Pixel coordinate grounding data:
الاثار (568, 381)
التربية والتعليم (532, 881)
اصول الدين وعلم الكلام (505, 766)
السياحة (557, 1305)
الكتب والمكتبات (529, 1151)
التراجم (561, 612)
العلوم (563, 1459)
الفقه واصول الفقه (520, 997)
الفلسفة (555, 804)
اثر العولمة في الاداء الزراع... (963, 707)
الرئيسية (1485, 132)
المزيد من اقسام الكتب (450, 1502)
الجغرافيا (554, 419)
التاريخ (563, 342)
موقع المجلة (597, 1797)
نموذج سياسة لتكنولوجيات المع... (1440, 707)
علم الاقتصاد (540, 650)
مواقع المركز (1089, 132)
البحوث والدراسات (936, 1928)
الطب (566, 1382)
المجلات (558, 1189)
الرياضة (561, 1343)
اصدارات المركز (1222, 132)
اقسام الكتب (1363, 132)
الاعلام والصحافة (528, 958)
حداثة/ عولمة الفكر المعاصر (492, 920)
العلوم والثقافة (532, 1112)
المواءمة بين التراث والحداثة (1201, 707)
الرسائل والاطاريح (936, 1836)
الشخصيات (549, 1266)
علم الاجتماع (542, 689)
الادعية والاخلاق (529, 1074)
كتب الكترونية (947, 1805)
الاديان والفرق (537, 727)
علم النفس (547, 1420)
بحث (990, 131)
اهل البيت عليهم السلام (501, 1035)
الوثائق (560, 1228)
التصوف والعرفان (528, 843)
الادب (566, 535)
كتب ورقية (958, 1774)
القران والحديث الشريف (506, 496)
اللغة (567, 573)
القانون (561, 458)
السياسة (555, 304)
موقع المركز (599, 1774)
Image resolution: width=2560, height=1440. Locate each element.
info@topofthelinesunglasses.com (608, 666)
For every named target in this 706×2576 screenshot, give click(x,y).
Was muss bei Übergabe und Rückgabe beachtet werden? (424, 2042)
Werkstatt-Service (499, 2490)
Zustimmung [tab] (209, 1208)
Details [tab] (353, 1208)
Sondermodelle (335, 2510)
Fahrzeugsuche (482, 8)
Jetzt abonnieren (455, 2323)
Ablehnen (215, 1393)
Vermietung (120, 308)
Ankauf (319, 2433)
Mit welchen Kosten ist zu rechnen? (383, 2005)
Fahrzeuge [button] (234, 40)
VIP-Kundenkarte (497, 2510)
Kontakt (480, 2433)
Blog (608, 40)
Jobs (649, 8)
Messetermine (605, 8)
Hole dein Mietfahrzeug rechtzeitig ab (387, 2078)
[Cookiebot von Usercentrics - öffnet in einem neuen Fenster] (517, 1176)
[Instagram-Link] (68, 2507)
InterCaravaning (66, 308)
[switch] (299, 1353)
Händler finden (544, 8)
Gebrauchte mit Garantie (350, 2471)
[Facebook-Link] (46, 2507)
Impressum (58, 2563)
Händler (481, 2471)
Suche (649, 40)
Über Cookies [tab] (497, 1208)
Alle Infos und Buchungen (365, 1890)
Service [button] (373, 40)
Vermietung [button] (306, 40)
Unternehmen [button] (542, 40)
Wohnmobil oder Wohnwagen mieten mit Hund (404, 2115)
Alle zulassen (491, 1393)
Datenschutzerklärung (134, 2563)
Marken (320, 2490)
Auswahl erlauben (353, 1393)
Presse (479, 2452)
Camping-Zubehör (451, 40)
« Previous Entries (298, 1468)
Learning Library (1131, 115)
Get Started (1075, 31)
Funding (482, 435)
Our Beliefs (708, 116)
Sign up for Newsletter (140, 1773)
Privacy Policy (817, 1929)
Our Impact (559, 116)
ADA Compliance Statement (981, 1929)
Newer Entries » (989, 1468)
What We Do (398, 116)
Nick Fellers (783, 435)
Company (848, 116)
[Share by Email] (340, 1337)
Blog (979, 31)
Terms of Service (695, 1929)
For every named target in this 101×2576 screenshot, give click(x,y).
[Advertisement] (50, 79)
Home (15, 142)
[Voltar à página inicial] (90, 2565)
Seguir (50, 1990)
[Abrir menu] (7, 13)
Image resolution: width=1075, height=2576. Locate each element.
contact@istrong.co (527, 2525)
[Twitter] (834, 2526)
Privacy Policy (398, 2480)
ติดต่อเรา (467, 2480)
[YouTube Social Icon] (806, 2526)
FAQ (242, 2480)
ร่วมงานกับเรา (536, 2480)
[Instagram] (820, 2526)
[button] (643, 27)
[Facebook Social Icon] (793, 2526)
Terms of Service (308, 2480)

**WHAT THIS TASK INVOLVES**
A faithful copy of every record is required; output it in full.

**TASK SOLUTION**
الاثار (568, 381)
التربية والتعليم (532, 881)
اصول الدين وعلم الكلام (505, 766)
السياحة (557, 1305)
الكتب والمكتبات (529, 1151)
التراجم (561, 612)
العلوم (563, 1459)
الفقه واصول الفقه (520, 997)
الفلسفة (555, 804)
اثر العولمة في الاداء الزراع... (963, 707)
الرئيسية (1485, 132)
المزيد من اقسام الكتب (450, 1502)
الجغرافيا (554, 419)
التاريخ (563, 342)
موقع المجلة (597, 1797)
نموذج سياسة لتكنولوجيات المع... (1440, 707)
علم الاقتصاد (540, 650)
مواقع المركز (1089, 132)
البحوث والدراسات (936, 1928)
الطب (566, 1382)
المجلات (558, 1189)
الرياضة (561, 1343)
اصدارات المركز (1222, 132)
اقسام الكتب (1363, 132)
الاعلام والصحافة (528, 958)
حداثة/ عولمة الفكر المعاصر (492, 920)
العلوم والثقافة (532, 1112)
المواءمة بين التراث والحداثة (1201, 707)
الرسائل والاطاريح (936, 1836)
الشخصيات (549, 1266)
علم الاجتماع (542, 689)
الادعية والاخلاق (529, 1074)
كتب الكترونية (947, 1805)
الاديان والفرق (537, 727)
علم النفس (547, 1420)
بحث (990, 131)
اهل البيت عليهم السلام (501, 1035)
الوثائق (560, 1228)
التصوف والعرفان (528, 843)
الادب (566, 535)
كتب ورقية (958, 1774)
القران والحديث الشريف (506, 496)
اللغة (567, 573)
القانون (561, 458)
السياسة (555, 304)
موقع المركز (599, 1774)
Image resolution: width=2560, height=1440. Locate each element.
info@topofthelinesunglasses.com (608, 666)
For every named target in this 706×2576 screenshot, give click(x,y).
Was muss bei Übergabe und Rückgabe beachtet werden? (424, 2042)
Werkstatt-Service (499, 2490)
Zustimmung [tab] (209, 1208)
Details [tab] (353, 1208)
Sondermodelle (335, 2510)
Fahrzeugsuche (482, 8)
Jetzt abonnieren (455, 2323)
Ablehnen (215, 1393)
Vermietung (120, 308)
Ankauf (319, 2433)
Mit welchen Kosten ist zu rechnen? (383, 2005)
Fahrzeuge [button] (234, 40)
VIP-Kundenkarte (497, 2510)
Kontakt (480, 2433)
Blog (608, 40)
Jobs (649, 8)
Messetermine (605, 8)
Hole dein Mietfahrzeug rechtzeitig ab (387, 2078)
[Cookiebot von Usercentrics - öffnet in einem neuen Fenster] (517, 1176)
[Instagram-Link] (68, 2507)
InterCaravaning (66, 308)
[switch] (299, 1353)
Händler finden (544, 8)
Gebrauchte mit Garantie (350, 2471)
[Facebook-Link] (46, 2507)
Impressum (58, 2563)
Händler (481, 2471)
Suche (649, 40)
Über Cookies [tab] (497, 1208)
Alle Infos und Buchungen (365, 1890)
Service [button] (373, 40)
Vermietung [button] (306, 40)
Unternehmen [button] (542, 40)
Wohnmobil oder Wohnwagen mieten mit Hund (404, 2115)
Alle zulassen (491, 1393)
Datenschutzerklärung (134, 2563)
Marken (320, 2490)
Auswahl erlauben (353, 1393)
Presse (479, 2452)
Camping-Zubehör (451, 40)
« Previous Entries (298, 1468)
Learning Library (1131, 115)
Get Started (1075, 31)
Funding (482, 435)
Our Beliefs (708, 116)
Sign up for Newsletter (140, 1773)
Privacy Policy (817, 1929)
Our Impact (559, 116)
ADA Compliance Statement (981, 1929)
Newer Entries » (989, 1468)
What We Do (398, 116)
Nick Fellers (783, 435)
Company (848, 116)
[Share by Email] (340, 1337)
Blog (979, 31)
Terms of Service (695, 1929)
For every named target in this 101×2576 screenshot, give click(x,y).
[Advertisement] (50, 79)
Home (15, 142)
[Voltar à página inicial] (90, 2565)
Seguir (50, 1990)
[Abrir menu] (7, 13)
Image resolution: width=1075, height=2576. Locate each element.
contact@istrong.co (527, 2525)
[Twitter] (834, 2526)
Privacy Policy (398, 2480)
ติดต่อเรา (467, 2480)
[YouTube Social Icon] (806, 2526)
FAQ (242, 2480)
ร่วมงานกับเรา (536, 2480)
[Instagram] (820, 2526)
[button] (643, 27)
[Facebook Social Icon] (793, 2526)
Terms of Service (308, 2480)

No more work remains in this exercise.